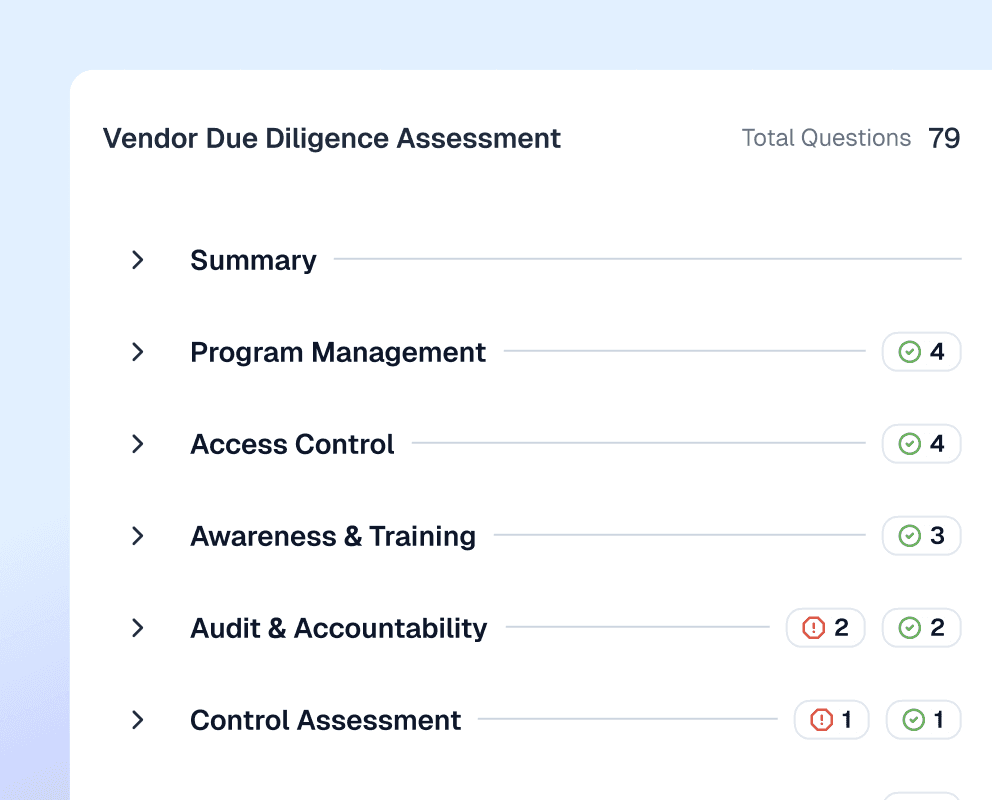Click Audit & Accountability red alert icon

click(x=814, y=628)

::::

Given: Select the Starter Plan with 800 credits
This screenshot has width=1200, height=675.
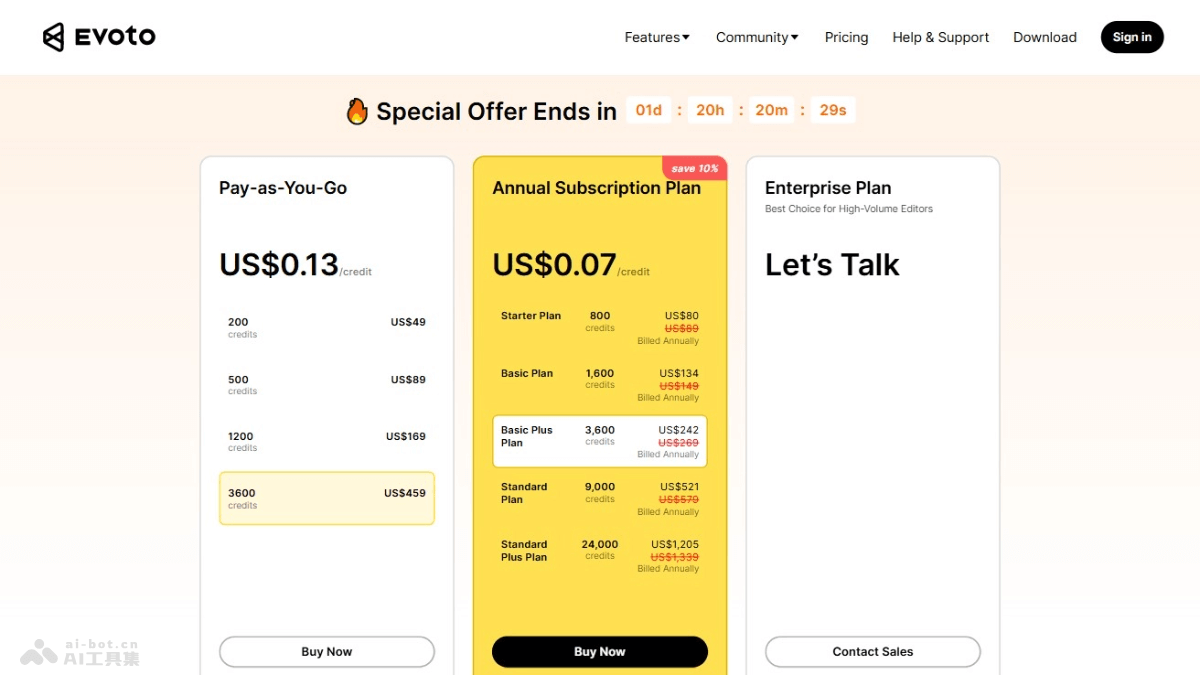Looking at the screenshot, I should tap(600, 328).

::::

PROBLEM STATEMENT: Change "red alert icon" to "warning icon" in the lines starting at "Click Audit & Accountability red alert icon" and ending at "click(x=814, y=628)", keeping everything else the same, and give those lines back without the pictures.

THE COMPLETED TASK:
Click Audit & Accountability warning icon

click(x=814, y=628)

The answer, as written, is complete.